▸ What you need to do:
Please copy all of the material below, changing "Spotify" to "Firefox" and leaving everything else unchanged.

>> Start Material shown

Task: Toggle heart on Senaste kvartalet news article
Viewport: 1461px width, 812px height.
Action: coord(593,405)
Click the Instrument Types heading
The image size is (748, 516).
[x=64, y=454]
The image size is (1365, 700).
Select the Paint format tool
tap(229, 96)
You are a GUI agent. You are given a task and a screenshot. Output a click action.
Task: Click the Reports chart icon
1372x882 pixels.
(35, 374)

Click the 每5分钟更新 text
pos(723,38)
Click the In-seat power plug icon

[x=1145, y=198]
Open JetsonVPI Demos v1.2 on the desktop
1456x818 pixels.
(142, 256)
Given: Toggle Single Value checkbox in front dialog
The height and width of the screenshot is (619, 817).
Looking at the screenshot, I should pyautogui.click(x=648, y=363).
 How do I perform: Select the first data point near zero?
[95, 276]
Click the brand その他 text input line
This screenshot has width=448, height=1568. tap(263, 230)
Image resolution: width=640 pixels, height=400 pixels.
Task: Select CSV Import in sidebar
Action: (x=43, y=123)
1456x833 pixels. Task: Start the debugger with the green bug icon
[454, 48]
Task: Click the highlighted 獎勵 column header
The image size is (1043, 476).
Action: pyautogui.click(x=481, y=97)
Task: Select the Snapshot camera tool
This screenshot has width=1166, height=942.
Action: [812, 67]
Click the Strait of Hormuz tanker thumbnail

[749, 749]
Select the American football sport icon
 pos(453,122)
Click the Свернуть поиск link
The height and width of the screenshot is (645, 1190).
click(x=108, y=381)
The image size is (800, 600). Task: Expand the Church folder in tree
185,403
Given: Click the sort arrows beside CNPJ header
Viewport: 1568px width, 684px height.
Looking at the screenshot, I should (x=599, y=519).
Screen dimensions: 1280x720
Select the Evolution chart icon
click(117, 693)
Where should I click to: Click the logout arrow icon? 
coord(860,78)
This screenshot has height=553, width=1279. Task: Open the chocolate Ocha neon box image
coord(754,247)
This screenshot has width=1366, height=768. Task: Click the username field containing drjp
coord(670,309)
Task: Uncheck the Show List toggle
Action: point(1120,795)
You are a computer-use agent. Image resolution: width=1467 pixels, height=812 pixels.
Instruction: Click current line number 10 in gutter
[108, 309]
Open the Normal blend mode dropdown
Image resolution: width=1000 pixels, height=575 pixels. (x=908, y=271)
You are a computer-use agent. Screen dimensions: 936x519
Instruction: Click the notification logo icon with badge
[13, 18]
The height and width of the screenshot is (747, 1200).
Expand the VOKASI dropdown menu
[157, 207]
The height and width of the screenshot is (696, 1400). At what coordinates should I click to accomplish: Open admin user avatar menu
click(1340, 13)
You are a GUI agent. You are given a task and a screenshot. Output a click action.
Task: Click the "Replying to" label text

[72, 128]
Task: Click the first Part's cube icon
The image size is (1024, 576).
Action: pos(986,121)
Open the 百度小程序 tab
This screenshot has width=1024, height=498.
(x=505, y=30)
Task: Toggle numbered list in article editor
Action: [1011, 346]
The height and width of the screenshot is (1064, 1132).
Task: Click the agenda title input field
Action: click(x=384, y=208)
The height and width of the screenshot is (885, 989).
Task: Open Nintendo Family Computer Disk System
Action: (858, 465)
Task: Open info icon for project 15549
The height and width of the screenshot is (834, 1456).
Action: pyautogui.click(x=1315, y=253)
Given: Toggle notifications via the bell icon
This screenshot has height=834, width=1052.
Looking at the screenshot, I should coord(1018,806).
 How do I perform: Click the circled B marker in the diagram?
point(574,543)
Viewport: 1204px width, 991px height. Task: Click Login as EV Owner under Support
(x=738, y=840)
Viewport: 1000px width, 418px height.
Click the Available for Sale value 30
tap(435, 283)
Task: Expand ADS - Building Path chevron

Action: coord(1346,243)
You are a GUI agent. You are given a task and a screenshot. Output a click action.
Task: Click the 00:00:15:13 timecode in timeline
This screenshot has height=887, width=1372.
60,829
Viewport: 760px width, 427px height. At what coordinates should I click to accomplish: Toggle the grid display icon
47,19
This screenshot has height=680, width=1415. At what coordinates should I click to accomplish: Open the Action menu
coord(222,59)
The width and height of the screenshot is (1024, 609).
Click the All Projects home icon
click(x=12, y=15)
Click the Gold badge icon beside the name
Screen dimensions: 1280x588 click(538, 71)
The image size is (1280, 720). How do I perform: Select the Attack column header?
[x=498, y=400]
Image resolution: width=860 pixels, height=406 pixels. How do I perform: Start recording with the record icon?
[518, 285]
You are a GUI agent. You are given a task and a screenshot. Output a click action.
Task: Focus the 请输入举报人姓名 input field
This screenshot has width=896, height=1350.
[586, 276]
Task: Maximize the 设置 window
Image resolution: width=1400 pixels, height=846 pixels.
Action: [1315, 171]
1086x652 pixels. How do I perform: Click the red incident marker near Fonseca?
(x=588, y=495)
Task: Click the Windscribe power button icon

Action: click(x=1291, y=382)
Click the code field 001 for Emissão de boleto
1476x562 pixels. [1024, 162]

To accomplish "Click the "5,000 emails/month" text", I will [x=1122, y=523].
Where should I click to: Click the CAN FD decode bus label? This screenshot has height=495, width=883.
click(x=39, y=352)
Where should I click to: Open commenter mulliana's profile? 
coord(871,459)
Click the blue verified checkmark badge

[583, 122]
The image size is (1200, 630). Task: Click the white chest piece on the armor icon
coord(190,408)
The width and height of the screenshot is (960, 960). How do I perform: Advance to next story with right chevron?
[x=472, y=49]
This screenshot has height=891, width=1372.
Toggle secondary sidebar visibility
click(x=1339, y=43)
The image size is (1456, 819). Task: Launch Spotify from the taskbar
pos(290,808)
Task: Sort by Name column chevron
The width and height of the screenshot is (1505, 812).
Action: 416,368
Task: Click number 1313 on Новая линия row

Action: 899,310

>> End Material shown

▸ Solution below:
Task: Toggle heart on Senaste kvartalet news article
Viewport: 1461px width, 812px height.
Action: coord(593,405)
Click the Instrument Types heading
The image size is (748, 516).
[x=64, y=454]
The image size is (1365, 700).
Select the Paint format tool
tap(229, 96)
You are a GUI agent. You are given a task and a screenshot. Output a click action.
Task: Click the Reports chart icon
1372x882 pixels.
(35, 374)

Click the 每5分钟更新 text
pos(723,38)
Click the In-seat power plug icon

[x=1145, y=198]
Open JetsonVPI Demos v1.2 on the desktop
1456x818 pixels.
(142, 256)
Given: Toggle Single Value checkbox in front dialog
The height and width of the screenshot is (619, 817).
Looking at the screenshot, I should pyautogui.click(x=648, y=363).
 How do I perform: Select the first data point near zero?
[95, 276]
Click the brand その他 text input line
This screenshot has width=448, height=1568. tap(263, 230)
Image resolution: width=640 pixels, height=400 pixels.
Task: Select CSV Import in sidebar
Action: (x=43, y=123)
1456x833 pixels. Task: Start the debugger with the green bug icon
[454, 48]
Task: Click the highlighted 獎勵 column header
The image size is (1043, 476).
Action: pyautogui.click(x=481, y=97)
Task: Select the Snapshot camera tool
This screenshot has width=1166, height=942.
Action: [812, 67]
Click the Strait of Hormuz tanker thumbnail

[749, 749]
Select the American football sport icon
 pos(453,122)
Click the Свернуть поиск link
The height and width of the screenshot is (645, 1190).
click(x=108, y=381)
The image size is (800, 600). Task: Expand the Church folder in tree
185,403
Given: Click the sort arrows beside CNPJ header
Viewport: 1568px width, 684px height.
Looking at the screenshot, I should (x=599, y=519).
Screen dimensions: 1280x720
Select the Evolution chart icon
click(117, 693)
Where should I click to: Click the logout arrow icon? 
coord(860,78)
This screenshot has height=553, width=1279. Task: Open the chocolate Ocha neon box image
coord(754,247)
This screenshot has width=1366, height=768. Task: Click the username field containing drjp
coord(670,309)
Task: Uncheck the Show List toggle
Action: point(1120,795)
You are a computer-use agent. Image resolution: width=1467 pixels, height=812 pixels.
Instruction: Click current line number 10 in gutter
[108, 309]
Open the Normal blend mode dropdown
Image resolution: width=1000 pixels, height=575 pixels. (x=908, y=271)
You are a computer-use agent. Screen dimensions: 936x519
Instruction: Click the notification logo icon with badge
[13, 18]
The height and width of the screenshot is (747, 1200).
Expand the VOKASI dropdown menu
[157, 207]
The height and width of the screenshot is (696, 1400). At what coordinates should I click to accomplish: Open admin user avatar menu
click(1340, 13)
You are a GUI agent. You are given a task and a screenshot. Output a click action.
Task: Click the "Replying to" label text

[72, 128]
Task: Click the first Part's cube icon
The image size is (1024, 576).
Action: pos(986,121)
Open the 百度小程序 tab
This screenshot has width=1024, height=498.
(x=505, y=30)
Task: Toggle numbered list in article editor
Action: [1011, 346]
The height and width of the screenshot is (1064, 1132).
Task: Click the agenda title input field
Action: click(x=384, y=208)
The height and width of the screenshot is (885, 989).
Task: Open Nintendo Family Computer Disk System
Action: (858, 465)
Task: Open info icon for project 15549
The height and width of the screenshot is (834, 1456).
Action: pyautogui.click(x=1315, y=253)
Given: Toggle notifications via the bell icon
This screenshot has height=834, width=1052.
Looking at the screenshot, I should coord(1018,806).
 How do I perform: Click the circled B marker in the diagram?
point(574,543)
Viewport: 1204px width, 991px height. Task: Click Login as EV Owner under Support
(x=738, y=840)
Viewport: 1000px width, 418px height.
Click the Available for Sale value 30
tap(435, 283)
Task: Expand ADS - Building Path chevron

Action: coord(1346,243)
You are a GUI agent. You are given a task and a screenshot. Output a click action.
Task: Click the 00:00:15:13 timecode in timeline
This screenshot has height=887, width=1372.
60,829
Viewport: 760px width, 427px height. At what coordinates should I click to accomplish: Toggle the grid display icon
47,19
This screenshot has height=680, width=1415. At what coordinates should I click to accomplish: Open the Action menu
coord(222,59)
The width and height of the screenshot is (1024, 609).
Click the All Projects home icon
click(x=12, y=15)
Click the Gold badge icon beside the name
Screen dimensions: 1280x588 click(538, 71)
The image size is (1280, 720). How do I perform: Select the Attack column header?
[x=498, y=400]
Image resolution: width=860 pixels, height=406 pixels. How do I perform: Start recording with the record icon?
[518, 285]
You are a GUI agent. You are given a task and a screenshot. Output a click action.
Task: Focus the 请输入举报人姓名 input field
This screenshot has width=896, height=1350.
[586, 276]
Task: Maximize the 设置 window
Image resolution: width=1400 pixels, height=846 pixels.
Action: [1315, 171]
1086x652 pixels. How do I perform: Click the red incident marker near Fonseca?
(x=588, y=495)
Task: Click the Windscribe power button icon

Action: click(x=1291, y=382)
Click the code field 001 for Emissão de boleto
1476x562 pixels. [1024, 162]

To accomplish "Click the "5,000 emails/month" text", I will [x=1122, y=523].
Where should I click to: Click the CAN FD decode bus label? This screenshot has height=495, width=883.
click(x=39, y=352)
Where should I click to: Open commenter mulliana's profile? 
coord(871,459)
Click the blue verified checkmark badge

[583, 122]
The image size is (1200, 630). Task: Click the white chest piece on the armor icon
coord(190,408)
The width and height of the screenshot is (960, 960). How do I perform: Advance to next story with right chevron?
[x=472, y=49]
This screenshot has height=891, width=1372.
Toggle secondary sidebar visibility
click(x=1339, y=43)
The image size is (1456, 819). Task: Launch Firefox from the taskbar
pos(290,808)
Task: Sort by Name column chevron
The width and height of the screenshot is (1505, 812).
Action: 416,368
Task: Click number 1313 on Новая линия row

Action: 899,310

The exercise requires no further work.